The centrepiece of the LBNF is a four-storey-high neutrino detector – dubbed the Deep Underground Neutrino Experiment (DUNE) – that will be built almost 1500 m underground in South Dakota. The detector is made up of four tanks that are each filled with 17,000 tonnes of liquid argon.

Underground journey

DUNE will measure the neutrinos that are generated by Fermilab, which lies around 1300 km away just outside Chicago. Fermilab will accelerate protons before smashing them into a piece of graphite. The particles that emerge from these collisions will go into a 200 m-long tunnel and decay into neutrinos. The neutrinos will first arrive at a "near detector" at Fermilab, where the beam will be characterized before heading on a 1300 km journey underground to DUNE. The neutrinos then interact with the liquid argon, which produces electrons that can be easily measured.
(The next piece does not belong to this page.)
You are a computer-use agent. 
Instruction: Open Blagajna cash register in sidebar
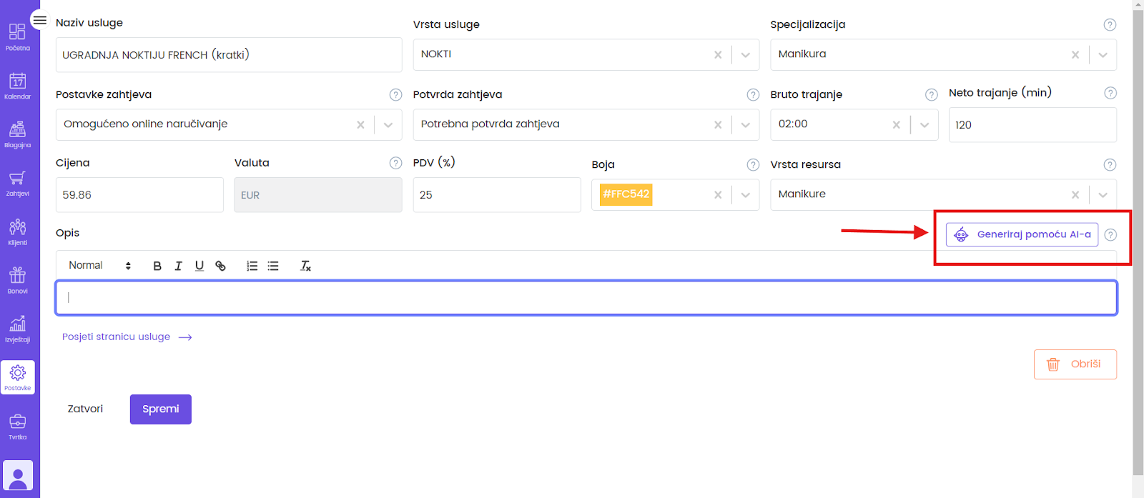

"The start of construction on this world-leading science experiment is cause for celebration, not just because of its positive impacts on the economy and on America's strong relationships with our international partners, but also because of the fantastic discoveries that await us beyond the next horizon," says US energy secretary Rick Perry. "I'm proud to support the efforts by Fermilab, Sanford Underground Research Facility and CERN, and we're pleased to see it moving forward."